Return the rows below exactly as they appear, starting at the line that contains "Task: Open the settings gear icon" and ending after the line that contains "Click the copy-link". Include both of those lines and nothing outside that span.

=-=-=

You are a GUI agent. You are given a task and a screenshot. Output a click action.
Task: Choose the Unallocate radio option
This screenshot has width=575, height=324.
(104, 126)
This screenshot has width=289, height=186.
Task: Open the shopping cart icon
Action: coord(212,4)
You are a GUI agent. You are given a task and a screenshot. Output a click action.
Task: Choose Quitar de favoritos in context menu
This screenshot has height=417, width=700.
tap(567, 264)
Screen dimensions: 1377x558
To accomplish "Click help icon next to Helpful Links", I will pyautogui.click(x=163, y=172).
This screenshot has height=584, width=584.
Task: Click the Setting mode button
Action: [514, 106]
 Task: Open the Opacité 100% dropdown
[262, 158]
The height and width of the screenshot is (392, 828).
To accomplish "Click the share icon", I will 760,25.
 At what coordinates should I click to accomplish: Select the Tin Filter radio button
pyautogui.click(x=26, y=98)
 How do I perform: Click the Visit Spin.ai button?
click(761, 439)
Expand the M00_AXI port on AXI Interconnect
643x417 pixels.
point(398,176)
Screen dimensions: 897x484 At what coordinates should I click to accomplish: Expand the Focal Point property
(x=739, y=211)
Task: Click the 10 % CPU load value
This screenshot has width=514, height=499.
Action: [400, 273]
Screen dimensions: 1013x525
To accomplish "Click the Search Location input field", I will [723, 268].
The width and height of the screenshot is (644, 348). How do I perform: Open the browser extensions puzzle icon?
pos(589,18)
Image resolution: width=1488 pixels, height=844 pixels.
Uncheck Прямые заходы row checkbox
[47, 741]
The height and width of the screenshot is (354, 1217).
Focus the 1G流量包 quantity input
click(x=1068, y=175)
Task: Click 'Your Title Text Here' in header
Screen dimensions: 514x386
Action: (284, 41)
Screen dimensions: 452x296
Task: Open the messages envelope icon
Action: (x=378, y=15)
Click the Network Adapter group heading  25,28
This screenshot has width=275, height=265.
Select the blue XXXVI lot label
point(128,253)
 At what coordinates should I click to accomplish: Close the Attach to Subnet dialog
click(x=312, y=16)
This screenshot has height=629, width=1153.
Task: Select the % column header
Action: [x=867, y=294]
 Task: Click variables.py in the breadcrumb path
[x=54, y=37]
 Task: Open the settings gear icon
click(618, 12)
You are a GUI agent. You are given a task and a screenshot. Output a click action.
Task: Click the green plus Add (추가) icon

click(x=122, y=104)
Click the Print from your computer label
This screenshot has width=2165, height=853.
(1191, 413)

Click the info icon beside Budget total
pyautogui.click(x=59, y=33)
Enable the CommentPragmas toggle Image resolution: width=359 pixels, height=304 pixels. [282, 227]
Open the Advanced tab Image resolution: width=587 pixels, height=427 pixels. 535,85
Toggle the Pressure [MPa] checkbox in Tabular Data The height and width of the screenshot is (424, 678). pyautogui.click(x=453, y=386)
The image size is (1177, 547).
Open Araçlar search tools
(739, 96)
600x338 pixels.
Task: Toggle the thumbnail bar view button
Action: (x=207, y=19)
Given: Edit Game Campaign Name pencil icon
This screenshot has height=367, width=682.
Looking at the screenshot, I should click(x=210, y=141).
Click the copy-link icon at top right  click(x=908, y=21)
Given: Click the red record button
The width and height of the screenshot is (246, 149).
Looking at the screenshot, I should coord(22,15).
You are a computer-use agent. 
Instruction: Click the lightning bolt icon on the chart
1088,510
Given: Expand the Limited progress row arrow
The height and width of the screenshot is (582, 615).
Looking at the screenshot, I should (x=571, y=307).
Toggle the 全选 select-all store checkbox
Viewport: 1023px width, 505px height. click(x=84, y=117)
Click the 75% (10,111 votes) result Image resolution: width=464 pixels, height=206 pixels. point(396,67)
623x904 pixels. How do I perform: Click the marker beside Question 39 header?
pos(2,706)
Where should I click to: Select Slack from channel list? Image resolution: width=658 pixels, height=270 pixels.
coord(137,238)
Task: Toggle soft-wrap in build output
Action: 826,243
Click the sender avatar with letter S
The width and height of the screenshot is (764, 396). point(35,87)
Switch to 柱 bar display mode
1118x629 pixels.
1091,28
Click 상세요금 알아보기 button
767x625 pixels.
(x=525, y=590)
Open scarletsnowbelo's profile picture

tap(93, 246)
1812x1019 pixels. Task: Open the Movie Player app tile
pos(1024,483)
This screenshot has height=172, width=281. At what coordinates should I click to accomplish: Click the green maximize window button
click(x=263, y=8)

=-=-=

_SOLUTION FOR THIS EXERCISE_
 Task: Open the settings gear icon
click(618, 12)
You are a GUI agent. You are given a task and a screenshot. Output a click action.
Task: Click the green plus Add (추가) icon

click(x=122, y=104)
Click the Print from your computer label
This screenshot has width=2165, height=853.
(1191, 413)

Click the info icon beside Budget total
pyautogui.click(x=59, y=33)
Enable the CommentPragmas toggle Image resolution: width=359 pixels, height=304 pixels. [282, 227]
Open the Advanced tab Image resolution: width=587 pixels, height=427 pixels. 535,85
Toggle the Pressure [MPa] checkbox in Tabular Data The height and width of the screenshot is (424, 678). pyautogui.click(x=453, y=386)
The image size is (1177, 547).
Open Araçlar search tools
(739, 96)
600x338 pixels.
Task: Toggle the thumbnail bar view button
Action: (x=207, y=19)
Given: Edit Game Campaign Name pencil icon
This screenshot has height=367, width=682.
Looking at the screenshot, I should click(x=210, y=141).
Click the copy-link icon at top right  click(x=908, y=21)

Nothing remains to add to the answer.